Exercise
Set down every entry once more, character for character.

Data for processing
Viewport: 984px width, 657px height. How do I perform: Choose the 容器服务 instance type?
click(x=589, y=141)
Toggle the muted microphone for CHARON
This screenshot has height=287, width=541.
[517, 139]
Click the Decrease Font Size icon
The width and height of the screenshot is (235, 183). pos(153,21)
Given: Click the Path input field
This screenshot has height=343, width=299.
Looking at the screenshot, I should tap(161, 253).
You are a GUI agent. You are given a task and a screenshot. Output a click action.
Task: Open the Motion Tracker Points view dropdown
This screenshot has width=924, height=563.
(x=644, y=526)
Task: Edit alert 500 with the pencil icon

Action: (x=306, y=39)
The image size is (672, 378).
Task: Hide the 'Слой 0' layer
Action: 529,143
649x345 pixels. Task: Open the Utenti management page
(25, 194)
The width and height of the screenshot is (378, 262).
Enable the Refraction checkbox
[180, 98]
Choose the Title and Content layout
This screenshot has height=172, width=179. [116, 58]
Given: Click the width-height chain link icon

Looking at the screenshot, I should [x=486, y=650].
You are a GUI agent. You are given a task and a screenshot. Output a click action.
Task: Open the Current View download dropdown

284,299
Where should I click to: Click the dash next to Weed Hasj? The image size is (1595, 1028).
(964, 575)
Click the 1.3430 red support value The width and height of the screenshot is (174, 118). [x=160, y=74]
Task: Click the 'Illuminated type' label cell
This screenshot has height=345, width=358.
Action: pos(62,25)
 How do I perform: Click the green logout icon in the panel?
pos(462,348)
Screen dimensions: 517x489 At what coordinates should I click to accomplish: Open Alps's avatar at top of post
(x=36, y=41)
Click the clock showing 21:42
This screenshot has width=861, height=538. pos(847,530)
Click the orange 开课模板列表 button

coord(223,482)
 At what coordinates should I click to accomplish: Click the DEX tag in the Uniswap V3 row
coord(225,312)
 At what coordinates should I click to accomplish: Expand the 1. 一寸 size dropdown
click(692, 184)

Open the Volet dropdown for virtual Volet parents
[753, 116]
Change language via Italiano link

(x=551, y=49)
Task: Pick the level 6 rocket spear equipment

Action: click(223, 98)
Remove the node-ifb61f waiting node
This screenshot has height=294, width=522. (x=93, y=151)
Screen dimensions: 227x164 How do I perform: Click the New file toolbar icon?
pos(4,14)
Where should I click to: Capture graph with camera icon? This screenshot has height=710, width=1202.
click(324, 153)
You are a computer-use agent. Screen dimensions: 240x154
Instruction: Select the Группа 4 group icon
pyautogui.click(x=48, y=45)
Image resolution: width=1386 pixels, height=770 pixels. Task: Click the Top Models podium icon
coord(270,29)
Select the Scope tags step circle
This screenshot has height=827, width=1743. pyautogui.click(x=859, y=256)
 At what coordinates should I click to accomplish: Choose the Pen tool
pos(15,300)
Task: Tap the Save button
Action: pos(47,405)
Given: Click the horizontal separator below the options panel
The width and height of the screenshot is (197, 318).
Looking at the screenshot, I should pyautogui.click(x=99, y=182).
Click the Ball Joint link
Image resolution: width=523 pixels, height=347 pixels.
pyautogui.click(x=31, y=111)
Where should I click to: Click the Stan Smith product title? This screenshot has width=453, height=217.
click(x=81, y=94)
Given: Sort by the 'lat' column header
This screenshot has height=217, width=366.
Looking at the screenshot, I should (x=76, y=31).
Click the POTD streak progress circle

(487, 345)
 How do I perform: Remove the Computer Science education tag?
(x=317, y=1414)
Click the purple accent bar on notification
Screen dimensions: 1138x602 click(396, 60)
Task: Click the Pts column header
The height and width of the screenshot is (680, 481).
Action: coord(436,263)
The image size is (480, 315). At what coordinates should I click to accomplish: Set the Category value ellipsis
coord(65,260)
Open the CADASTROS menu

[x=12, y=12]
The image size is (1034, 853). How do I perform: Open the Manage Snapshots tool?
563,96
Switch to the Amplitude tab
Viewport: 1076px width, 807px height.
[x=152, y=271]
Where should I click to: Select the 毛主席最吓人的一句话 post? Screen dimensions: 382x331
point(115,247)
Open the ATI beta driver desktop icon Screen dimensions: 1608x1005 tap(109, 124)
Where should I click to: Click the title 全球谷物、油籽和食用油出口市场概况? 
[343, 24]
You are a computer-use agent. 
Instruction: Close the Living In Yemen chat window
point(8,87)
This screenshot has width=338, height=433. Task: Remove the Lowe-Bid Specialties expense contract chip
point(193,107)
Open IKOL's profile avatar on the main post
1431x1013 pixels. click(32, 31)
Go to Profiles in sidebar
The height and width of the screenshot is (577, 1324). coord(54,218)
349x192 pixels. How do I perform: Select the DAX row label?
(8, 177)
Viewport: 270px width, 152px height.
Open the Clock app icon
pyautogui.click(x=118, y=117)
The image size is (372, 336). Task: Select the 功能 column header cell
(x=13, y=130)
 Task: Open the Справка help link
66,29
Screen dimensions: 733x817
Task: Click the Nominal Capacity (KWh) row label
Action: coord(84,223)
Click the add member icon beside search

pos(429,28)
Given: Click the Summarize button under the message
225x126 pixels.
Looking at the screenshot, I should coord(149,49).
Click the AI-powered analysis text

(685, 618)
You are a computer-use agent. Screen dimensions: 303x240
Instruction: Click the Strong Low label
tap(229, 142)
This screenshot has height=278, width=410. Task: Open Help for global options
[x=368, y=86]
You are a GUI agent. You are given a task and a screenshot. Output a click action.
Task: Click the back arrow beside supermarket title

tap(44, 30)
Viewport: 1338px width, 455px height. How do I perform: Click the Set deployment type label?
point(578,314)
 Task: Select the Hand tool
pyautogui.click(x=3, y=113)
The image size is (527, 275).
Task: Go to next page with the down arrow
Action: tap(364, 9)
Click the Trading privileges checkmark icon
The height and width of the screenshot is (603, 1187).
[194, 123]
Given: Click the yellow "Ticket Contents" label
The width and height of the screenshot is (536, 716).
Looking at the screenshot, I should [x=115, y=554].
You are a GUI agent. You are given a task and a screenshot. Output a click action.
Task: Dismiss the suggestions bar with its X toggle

Response below
Viewport: 984px width, 657px height. How do I perform: Choose the 容器服务 instance type?
click(x=589, y=141)
Toggle the muted microphone for CHARON
This screenshot has height=287, width=541.
[517, 139]
Click the Decrease Font Size icon
The width and height of the screenshot is (235, 183). pos(153,21)
Given: Click the Path input field
This screenshot has height=343, width=299.
Looking at the screenshot, I should tap(161, 253).
You are a GUI agent. You are given a task and a screenshot. Output a click action.
Task: Open the Motion Tracker Points view dropdown
This screenshot has width=924, height=563.
(x=644, y=526)
Task: Edit alert 500 with the pencil icon

Action: (x=306, y=39)
The image size is (672, 378).
Task: Hide the 'Слой 0' layer
Action: 529,143
649x345 pixels. Task: Open the Utenti management page
(25, 194)
The width and height of the screenshot is (378, 262).
Enable the Refraction checkbox
[180, 98]
Choose the Title and Content layout
This screenshot has height=172, width=179. [116, 58]
Given: Click the width-height chain link icon

Looking at the screenshot, I should [x=486, y=650].
You are a GUI agent. You are given a task and a screenshot. Output a click action.
Task: Open the Current View download dropdown

284,299
Where should I click to: Click the dash next to Weed Hasj? The image size is (1595, 1028).
(964, 575)
Click the 1.3430 red support value The width and height of the screenshot is (174, 118). [x=160, y=74]
Task: Click the 'Illuminated type' label cell
This screenshot has height=345, width=358.
Action: pos(62,25)
 How do I perform: Click the green logout icon in the panel?
pos(462,348)
Screen dimensions: 517x489 At what coordinates should I click to accomplish: Open Alps's avatar at top of post
(x=36, y=41)
Click the clock showing 21:42
This screenshot has width=861, height=538. pos(847,530)
Click the orange 开课模板列表 button

coord(223,482)
 At what coordinates should I click to accomplish: Click the DEX tag in the Uniswap V3 row
coord(225,312)
 At what coordinates should I click to accomplish: Expand the 1. 一寸 size dropdown
click(692, 184)

Open the Volet dropdown for virtual Volet parents
[753, 116]
Change language via Italiano link

(x=551, y=49)
Task: Pick the level 6 rocket spear equipment

Action: click(223, 98)
Remove the node-ifb61f waiting node
This screenshot has height=294, width=522. (x=93, y=151)
Screen dimensions: 227x164 How do I perform: Click the New file toolbar icon?
pos(4,14)
Where should I click to: Capture graph with camera icon? This screenshot has height=710, width=1202.
click(324, 153)
You are a computer-use agent. Screen dimensions: 240x154
Instruction: Select the Группа 4 group icon
pyautogui.click(x=48, y=45)
Image resolution: width=1386 pixels, height=770 pixels. Task: Click the Top Models podium icon
coord(270,29)
Select the Scope tags step circle
This screenshot has height=827, width=1743. pyautogui.click(x=859, y=256)
 At what coordinates should I click to accomplish: Choose the Pen tool
pos(15,300)
Task: Tap the Save button
Action: pos(47,405)
Given: Click the horizontal separator below the options panel
The width and height of the screenshot is (197, 318).
Looking at the screenshot, I should pyautogui.click(x=99, y=182).
Click the Ball Joint link
Image resolution: width=523 pixels, height=347 pixels.
pyautogui.click(x=31, y=111)
Where should I click to: Click the Stan Smith product title? This screenshot has width=453, height=217.
click(x=81, y=94)
Given: Sort by the 'lat' column header
This screenshot has height=217, width=366.
Looking at the screenshot, I should (x=76, y=31).
Click the POTD streak progress circle

(487, 345)
 How do I perform: Remove the Computer Science education tag?
(x=317, y=1414)
Click the purple accent bar on notification
Screen dimensions: 1138x602 click(396, 60)
Task: Click the Pts column header
The height and width of the screenshot is (680, 481).
Action: coord(436,263)
The image size is (480, 315). At what coordinates should I click to accomplish: Set the Category value ellipsis
coord(65,260)
Open the CADASTROS menu

[x=12, y=12]
The image size is (1034, 853). How do I perform: Open the Manage Snapshots tool?
563,96
Switch to the Amplitude tab
Viewport: 1076px width, 807px height.
[x=152, y=271]
Where should I click to: Select the 毛主席最吓人的一句话 post? Screen dimensions: 382x331
point(115,247)
Open the ATI beta driver desktop icon Screen dimensions: 1608x1005 tap(109, 124)
Where should I click to: Click the title 全球谷物、油籽和食用油出口市场概况? 
[343, 24]
You are a computer-use agent. 
Instruction: Close the Living In Yemen chat window
point(8,87)
This screenshot has width=338, height=433. Task: Remove the Lowe-Bid Specialties expense contract chip
point(193,107)
Open IKOL's profile avatar on the main post
1431x1013 pixels. click(32, 31)
Go to Profiles in sidebar
The height and width of the screenshot is (577, 1324). coord(54,218)
349x192 pixels. How do I perform: Select the DAX row label?
(8, 177)
Viewport: 270px width, 152px height.
Open the Clock app icon
pyautogui.click(x=118, y=117)
The image size is (372, 336). Task: Select the 功能 column header cell
(x=13, y=130)
 Task: Open the Справка help link
66,29
Screen dimensions: 733x817
Task: Click the Nominal Capacity (KWh) row label
Action: coord(84,223)
Click the add member icon beside search

pos(429,28)
Given: Click the Summarize button under the message
225x126 pixels.
Looking at the screenshot, I should coord(149,49).
Click the AI-powered analysis text

(685, 618)
You are a computer-use agent. Screen dimensions: 303x240
Instruction: Click the Strong Low label
tap(229, 142)
This screenshot has height=278, width=410. Task: Open Help for global options
[x=368, y=86]
You are a GUI agent. You are given a task and a screenshot. Output a click action.
Task: Click the back arrow beside supermarket title

tap(44, 30)
Viewport: 1338px width, 455px height. How do I perform: Click the Set deployment type label?
point(578,314)
 Task: Select the Hand tool
pyautogui.click(x=3, y=113)
The image size is (527, 275).
Task: Go to next page with the down arrow
Action: tap(364, 9)
Click the Trading privileges checkmark icon
The height and width of the screenshot is (603, 1187).
[194, 123]
Given: Click the yellow "Ticket Contents" label
The width and height of the screenshot is (536, 716).
Looking at the screenshot, I should [x=115, y=554].
You are a GUI agent. You are given a task and a screenshot. Output a click action.
Task: Dismiss the suggestions bar with its X toggle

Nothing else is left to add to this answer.